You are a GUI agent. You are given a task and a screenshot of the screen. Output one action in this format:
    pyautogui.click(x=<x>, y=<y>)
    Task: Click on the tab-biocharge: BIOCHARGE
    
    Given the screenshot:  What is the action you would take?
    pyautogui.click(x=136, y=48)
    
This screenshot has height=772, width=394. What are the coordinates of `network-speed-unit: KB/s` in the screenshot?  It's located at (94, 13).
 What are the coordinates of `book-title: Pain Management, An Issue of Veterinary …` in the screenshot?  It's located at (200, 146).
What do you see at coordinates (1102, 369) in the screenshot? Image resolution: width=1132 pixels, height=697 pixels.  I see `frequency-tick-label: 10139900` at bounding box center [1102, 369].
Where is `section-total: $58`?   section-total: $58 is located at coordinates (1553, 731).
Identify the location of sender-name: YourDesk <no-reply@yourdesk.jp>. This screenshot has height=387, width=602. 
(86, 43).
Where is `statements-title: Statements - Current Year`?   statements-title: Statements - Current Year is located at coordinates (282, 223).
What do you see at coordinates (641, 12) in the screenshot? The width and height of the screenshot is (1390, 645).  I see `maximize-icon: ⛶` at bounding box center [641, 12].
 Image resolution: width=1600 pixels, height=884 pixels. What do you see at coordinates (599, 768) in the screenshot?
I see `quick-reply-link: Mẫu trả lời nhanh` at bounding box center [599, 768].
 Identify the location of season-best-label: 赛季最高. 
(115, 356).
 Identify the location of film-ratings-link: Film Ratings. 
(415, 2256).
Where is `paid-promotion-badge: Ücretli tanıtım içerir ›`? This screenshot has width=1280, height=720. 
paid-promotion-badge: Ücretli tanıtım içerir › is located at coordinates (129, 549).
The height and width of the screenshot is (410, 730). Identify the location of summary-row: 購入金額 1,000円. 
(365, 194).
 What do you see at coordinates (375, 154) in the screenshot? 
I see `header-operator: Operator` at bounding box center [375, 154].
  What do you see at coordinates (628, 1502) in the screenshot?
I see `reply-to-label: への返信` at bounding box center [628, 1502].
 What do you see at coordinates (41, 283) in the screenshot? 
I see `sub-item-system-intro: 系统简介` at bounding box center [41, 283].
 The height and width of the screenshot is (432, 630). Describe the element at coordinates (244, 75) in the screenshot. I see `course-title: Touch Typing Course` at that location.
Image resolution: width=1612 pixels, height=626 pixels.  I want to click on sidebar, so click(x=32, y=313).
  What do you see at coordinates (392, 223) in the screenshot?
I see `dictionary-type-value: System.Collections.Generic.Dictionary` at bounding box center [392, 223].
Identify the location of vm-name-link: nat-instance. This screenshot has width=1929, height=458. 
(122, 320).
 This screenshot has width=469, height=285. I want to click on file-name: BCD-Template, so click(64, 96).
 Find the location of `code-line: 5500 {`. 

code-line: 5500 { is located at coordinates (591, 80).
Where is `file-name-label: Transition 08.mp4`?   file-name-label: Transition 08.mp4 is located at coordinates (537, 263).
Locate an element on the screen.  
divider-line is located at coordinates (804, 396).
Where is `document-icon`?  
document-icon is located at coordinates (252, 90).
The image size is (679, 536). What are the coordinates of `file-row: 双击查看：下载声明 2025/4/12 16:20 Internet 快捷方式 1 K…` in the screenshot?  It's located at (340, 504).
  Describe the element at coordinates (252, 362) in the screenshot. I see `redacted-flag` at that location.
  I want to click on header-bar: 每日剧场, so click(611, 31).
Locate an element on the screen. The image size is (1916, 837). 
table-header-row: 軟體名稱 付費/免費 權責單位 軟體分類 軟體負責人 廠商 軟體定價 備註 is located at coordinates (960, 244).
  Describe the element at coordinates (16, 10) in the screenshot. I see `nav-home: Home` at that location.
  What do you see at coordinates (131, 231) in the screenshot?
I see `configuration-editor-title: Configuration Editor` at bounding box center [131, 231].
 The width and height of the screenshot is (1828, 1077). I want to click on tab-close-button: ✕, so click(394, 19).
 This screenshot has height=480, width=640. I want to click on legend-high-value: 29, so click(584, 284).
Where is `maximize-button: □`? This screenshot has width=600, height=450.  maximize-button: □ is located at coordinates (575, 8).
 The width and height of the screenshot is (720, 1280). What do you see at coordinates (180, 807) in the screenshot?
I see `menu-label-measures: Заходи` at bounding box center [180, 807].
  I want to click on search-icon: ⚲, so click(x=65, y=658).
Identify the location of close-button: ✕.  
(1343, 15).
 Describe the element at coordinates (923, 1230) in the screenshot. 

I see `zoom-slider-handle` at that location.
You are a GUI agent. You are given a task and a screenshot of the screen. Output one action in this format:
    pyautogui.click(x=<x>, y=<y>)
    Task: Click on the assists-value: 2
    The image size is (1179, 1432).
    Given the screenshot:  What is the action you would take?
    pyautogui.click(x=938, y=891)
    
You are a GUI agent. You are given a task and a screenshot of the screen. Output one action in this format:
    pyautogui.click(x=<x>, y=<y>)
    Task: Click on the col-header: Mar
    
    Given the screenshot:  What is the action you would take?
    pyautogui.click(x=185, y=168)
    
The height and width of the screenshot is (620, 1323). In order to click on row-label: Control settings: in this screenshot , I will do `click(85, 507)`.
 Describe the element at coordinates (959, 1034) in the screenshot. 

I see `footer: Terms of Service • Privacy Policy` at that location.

════════════════════

*Instruction*
Update the lines that start with the one containing "Identify the location of sender-name: YourDesk" and run through the one containing "coordinates (282, 223).", putting "image" in place of "screenshot" and leaving everything else as it is.

*Your response*
Identify the location of sender-name: YourDesk <no-reply@yourdesk.jp>. This image has height=387, width=602. 
(86, 43).
Where is `statements-title: Statements - Current Year`?   statements-title: Statements - Current Year is located at coordinates (282, 223).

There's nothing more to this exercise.